External configurability of QoS policies.

This article describes a mechanism to allow reconfiguration of QoS settings at startup time.

Authors: Ivan Santiago Paunovic

Date Written: 2020-11

Last Modified: 2020-11

Summary

Provide an standard way to configure QoS settings of different entities in the ROS graph at startup time, overriding the settings specified in code.

Motivation

Up to ROS 2 Foxy, there’s no standard mechanism to override QoS settings when creating a node. It’s quite common in the ROS 2 community to reuse nodes that other people have written and in a lot of use cases allowing QoS profiles to be changed make sense.

Up to now, different workarounds have been used in order to provide this reconfigurability:

  • Command line arguments.
  • ROS parameters to set particular policies.
  • Combining parameters, the system default QoS profile, and vendor specific QoS profiles.

Here are some examples applying these mechanisms:

  • rosbag2 has an ad-hoc mechanism to override QoS profiles when recording or doing playback (docs).
  • Image pipeline nodes use some parameters to allow changing some of the policies (PR).
  • Ouster drivers also use some parameters to allow changing some policies (PR).
  • Gazebo ROS packages allows configuring QoS profiles of the plugins in the SDF file (issue).

Not providing an standard mechanism for reconfiguring QoS results in a lot of slightly different interfaces to do the same thing, creating a pain point for end users when figuring out how to reconfigure QoS for nodes in their system.

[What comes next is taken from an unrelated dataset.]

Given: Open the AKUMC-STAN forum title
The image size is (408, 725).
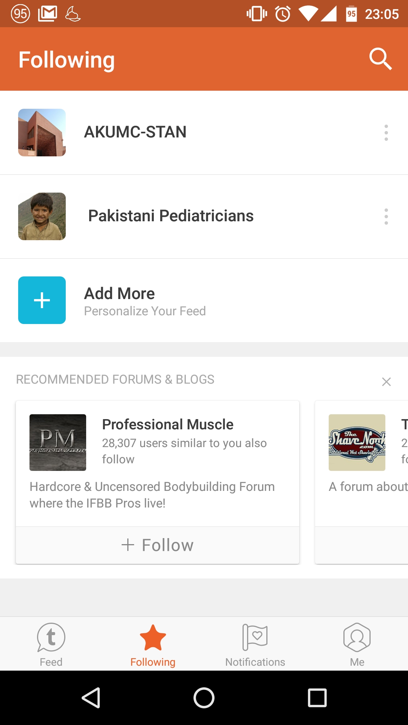Looking at the screenshot, I should pyautogui.click(x=135, y=132).
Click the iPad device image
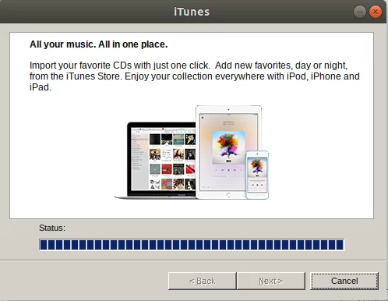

Design goals and other constraints

This proposal was written with the following goals in mind:

  • The node’s author should be able to control which entities have reconfigurable QoS, and if a profile is valid or not.
    • Rationale: Allowing to change all QoS policies could break a contract the node’s implementer assumed. For example, the node’s implementer may have assumed that the data was durable and not volatile.
  • QoS should not be dynamically reconfigurable.
    • Rationale: Allowing runtime reconfiguration of QoS is complex, and in many cases it involves tearing down the previous entity and creating a new one. That process can cause loss of messages, and thus providing an automatic mechanism for it is not ideal.
  • It should be possible to reuse the same QoS profile for different entities.
    • Rationale: Not having a way of setting the same QoS profile to different entities can cause errors, considering that in many cases it’s desired to have matching qos.

The following constraint was also considered in the design:

  • Only apply to publisher/subscriber QoS.
    • Rationale: QoS profiles for services and actions are not well defined currently, and modifying them is not recommended. Thus, making them reconfigurable doesn’t make much sense right now.

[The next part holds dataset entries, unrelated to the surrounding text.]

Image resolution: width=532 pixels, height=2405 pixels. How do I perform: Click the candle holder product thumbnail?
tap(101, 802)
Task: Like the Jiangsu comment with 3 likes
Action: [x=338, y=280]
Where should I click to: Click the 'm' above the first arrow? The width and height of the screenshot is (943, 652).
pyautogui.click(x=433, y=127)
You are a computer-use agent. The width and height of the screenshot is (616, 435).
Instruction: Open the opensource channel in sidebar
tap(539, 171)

Adding a new mechanism vs using parameters

A previous proposal (see PR #296) suggested using a new file format for reconfiguring QoS policies. Some concerns were raised by the community:

  1. It adds a different mechanism to the ones that already exist. Newcomers have to learn yet another thing.
  2. QoS settings are not conceptually different to other parameters, e.g.: publishing rate.
  3. It adds a new mechanism to configure QoS profiles.

Based on that feedback, this PR will explore a design based on parameters.

Introduction

Current code will not allow QoS reconfigurability if not changed:

node->create_publisher(
  "chatter",
  KeepLast{10});

To make reconfigurability easy, only a flag is needed to automatically create the parameters:

node->create_publisher(
  "chatter",
  KeepLast{10},
  QosOverridingOptions{true});  // allow_reconfigurable all qos

That will automatically declare the parameters for reconfiguring the QoS policies that can be overridden in the following way:

/my/ns/node_name:
  ros__parameters:
    qos_overrides:  # group for all the qos settings
      'my/fully/qualified/topic/name/here':
        publisher:
          reliability: reliable
          depth: 100
          history: keep_last

A callback to accept/reject the configured profile can also be specified:

node->create_publisher(
  "chatter",
  KeepLast(10),
  [] (const QoSProfile & qos) -> bool {
      return qos.is_reliable();  // only accept reliable communication, we should add getters to rclcpp::QoSProfile class for this.
  });

The user provided QoS callback will be internally used as a parameters callback, but we provide a more user-friendly interface.

Note: The examples through this document are using QosOverridingOptions as a new argument in create_publisher/create_subscription. Instead of that, QosOverridingOptions will likely be integrated in the existing PublisherOptions/SubscriptionOptions structures.

Analysis of parameter API features and limitations

Read-only parameters

ROS 2 currently provides read only parameters. They can be modified when constructing a node by providing overrides (e.g. --ros-args -p <param_name> <param_value>), but they cannot be dynamically changed after the node was constructed.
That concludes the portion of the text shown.